Everyone in America deserves affordable, high-quality coverage and care, and control over their health care choices. Surprise medical bills undermine these values, putting the health and financial stability of millions of patients at risk every year. As organizations representing America’s employers, unions and health insurance providers, we all have a role to play in ensuring that patients are informed, engaged, and protected from excessive costs. While the passage of the No Surprises Act was a first step towards safeguarding patients from surprise medical billings, maintaining these protections is even more important so that consumers and families see the full benefits of the law.
Those key protections include:
- New billing protections for emergency care and non-emergency care from out-of-network providers at in-network hospitals.
- Requirements for providers and care facilities to share easy-to-understand notices ahead of any provided care or treatment plan around estimated costs.
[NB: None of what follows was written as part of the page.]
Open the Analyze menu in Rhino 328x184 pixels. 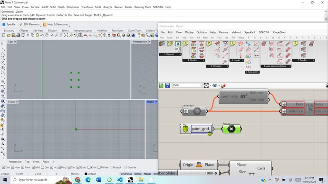[x=107, y=7]
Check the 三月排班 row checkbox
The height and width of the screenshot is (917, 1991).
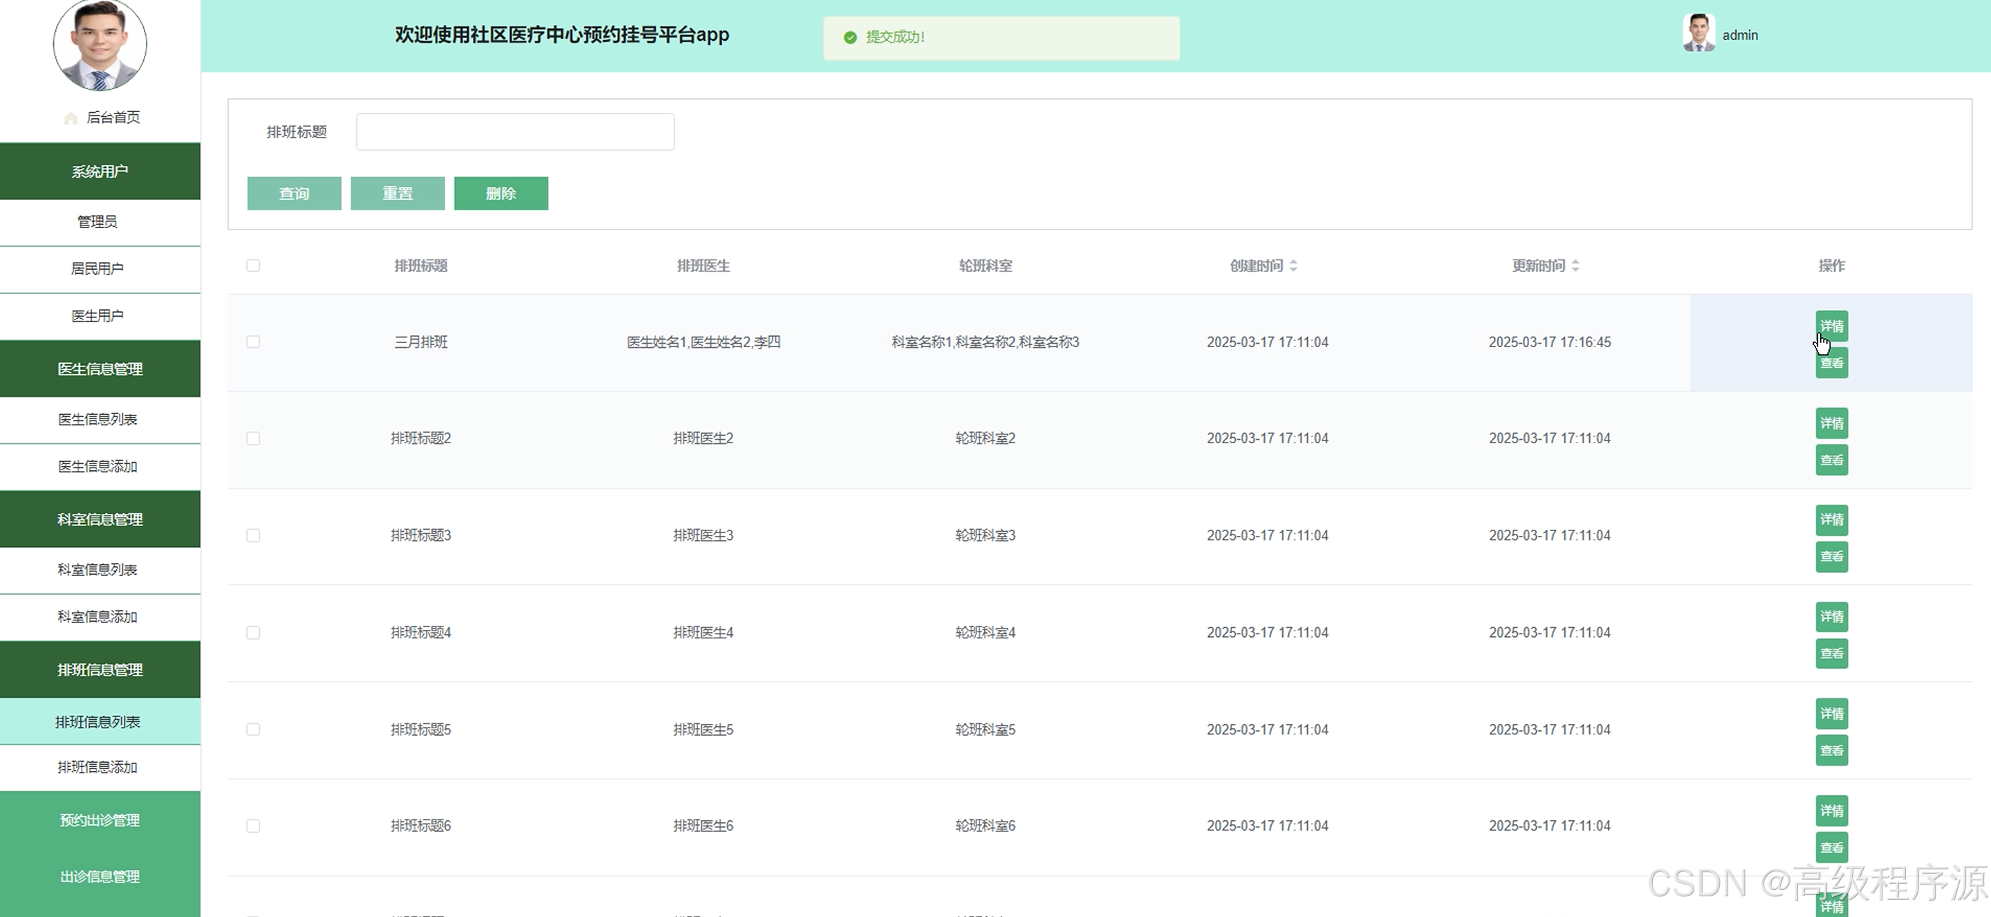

Providers are required to notify patients if any care would be provided on an out-of-network basis and options for in-network care if preferred.
- Provisions that support affordable, in-network care and protect from abuse and misuse of a costly arbitration process that can add additional costs to consumers’ premiums. This includes relying on the qualified payment amount (QPA) as the primary consideration for final payment determinations during the independent dispute resolution process.
- Leading policy experts have made clear that achieving long-term savings intended by the No Surprises Act is only possibly by anchoring a final out-of-network payment determination to the QPA. This will have the added benefit of reinforcing a predictable and limited arbitration process, and ultimately, the goal of improved access to affordable, in-network care.